It was the 1963-64 school year and the fifth grade talent show was fast approaching. Being only a spectator was not an option. Everyone had to have an act, a talent to display.
My friend Max at Powerpop has declared “Beatles Week” and invited others to write about “a favorite Beatle song”. (In another part of the same post he invites folks to write about “their favorite Beatles song”, an important distinction in my eyes. Who can have a single favorite from their catalog? I’ve written about the my problem of declaring favorites before.) This post will appear over there sometime, but I’m guessing there is not a lot of overlap between us, so you see it here first. Maybe you’ll want to stroll over there and see what others have to say about The Beatles this week. It should last at least 8 days.
A classmate approached me about joining an act with a couple of friends. When I asked about the act he was very secretive. He couldn’t tell me what the act was until I agreed to be in it. Once he told me, I couldn’t back out. Note I called him a “classmate”, not a “friend”. I didn’t trust him enough to go along blindly with this. Besides, I already had my act together. What was my act? I have no idea. What was their act? That still sticks in my mind 60 years later.
Four guys took the stage. Each had a rag mop on his head, dyed black and trimmed just so. Three of them held brooms – no mere air guitar for them. The fourth was, of course, Ringo. They lip-synched to “I Want to Hold Your Hand”. It wasn’t my favorite Beatles song even then. I bought the single of “She Loves You” but I didn’t buy “I Want to Hold Your Hand”. It seemed like the sort of song that reinforced parental stereotypes about pop music (and “She loves you, yeah, yeah, yeah” didn’t?) with its simplistic lyrics about holding hands. (Image from WebRestaurantStore)

On February 9, 1964, the US saw The Beatles in person for the first time, on The Ed Sullivan Show.

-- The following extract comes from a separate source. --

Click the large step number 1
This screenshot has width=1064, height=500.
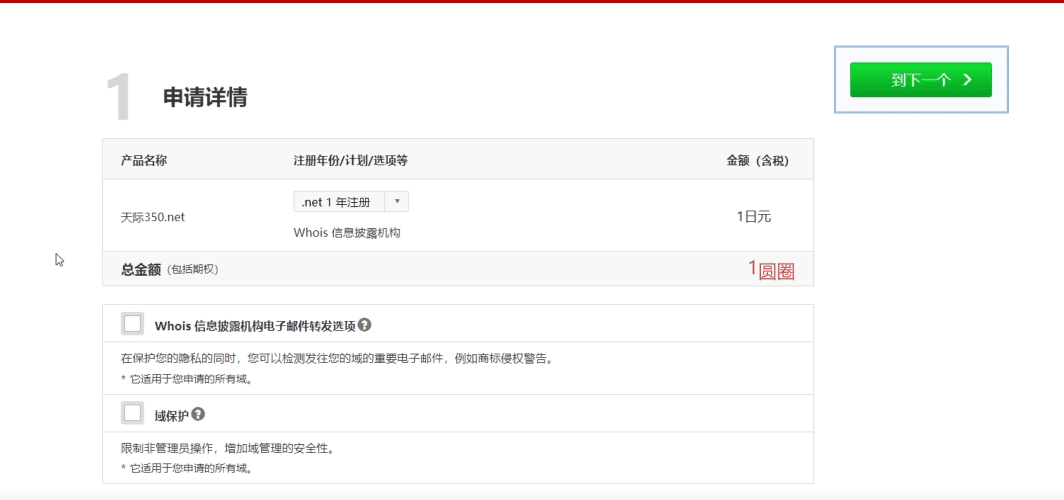point(118,98)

Those of us in the know had seen them a month before on grainy, low fidelity video on Jack Paar.
They had appeared in an NBC News story on November 18, 1963. The news was more about Beatlemania than about the music, though they did acknowledge that The Beatles wrote some of their own songs. Early coverage of the band was more from a sense of amusement at the phenomenon of those crazy teenagers than it was about the music.
“I Want to Hold Your Hand” was not received with universal acclaim in the US. Esquire music critic David Newman wrote, ‘Terrible awful. …It’s the bunk. The Beatles are indistinguishable from a hundred other similar loud and twanging rock-and-roll groups. They aren’t talented singers (as Elvis was), they aren’t fun (as Elvis was), they aren’t anything.”

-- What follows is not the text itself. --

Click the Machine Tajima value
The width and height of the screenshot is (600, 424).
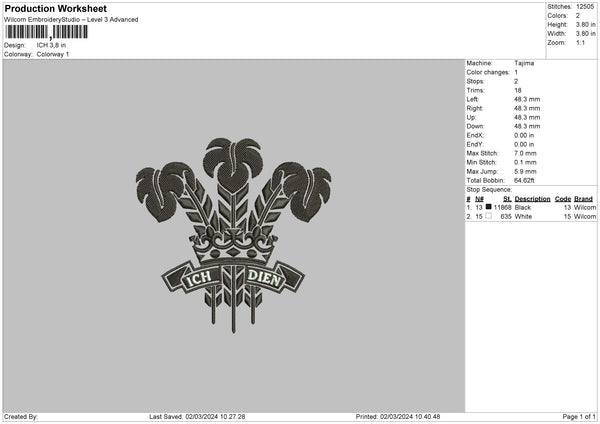524,63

On the other hand, it did reach #1 in most western countries (stalling at #6 in Belgium and Finland). In the US it was replaced at #1 by “She Loves You”. In the UK, the order was reversed. It was subsequently released in German as “Komm, gib mir diene Hand” – that version also received US airplay. They recorded in German (just this and “She Loves You”) because the German division of their record company was convinced their records wouldn’t sell in English – despite the fact that they cut their teeth as musicians in Hamburg.
Contrast Newman with Rob Sheffield’s assessment in the Rolling Stone Album Guide (40 years later): “Just check out ‘I Want to Hold Your Hand,’ which explodes out of the speakers with the most passionate singing, drumming, lyrics, guitars, and girl-crazy howls ever – it’s no insult to the Beatles to say they never topped this song because nobody else has either … It’s the most joyous three minutes in the history of human noise.”
So what made them such a big deal? We were used to “singing groups” lip-synching their latest single on American Bandstand, complete with orchestration and fadeout. These were actual musicians. They played and sang at the same time. Of course, they weren’t the first, but it was still somewhat unusual in the pop music world. And they wrote their own songs. Sure, they covered American R&B (“Twist and Shout”, “Roll Over Beethoven”) Girl Group hits (“Chains”, “Boys”), and even show tunes (“A Taste of Honey”, “Til There Was You”) but the list of hit songs (and great songs) they wrote is too long to recount here. Some singers can produce great harmonies in a studio with multiple takes and overdubs, but The Beatles sounded great live in an era without monitors (and with fans screaming loudly enough that they might not have heard themselves even with monitors).
I went to a summer camp that had a carnival with games. One game involved headphones through which a few notes of a Beatles tune were played. Your challenge was speed in identifying the song. How many notes did you need? How quickly could you answer? With what other band would you play that game? What other band went so far in the 7 years during which they released albums in the US?
“I Want to Hold Your Hand” is far from the best Beatles song, it’s not my favorite Beatles song, and it wasn’t even the first Beatles song. But it was the only one that dominated the fifth grade talent show at Winnequah School and made 4 boys instantly popular. I was not one of them.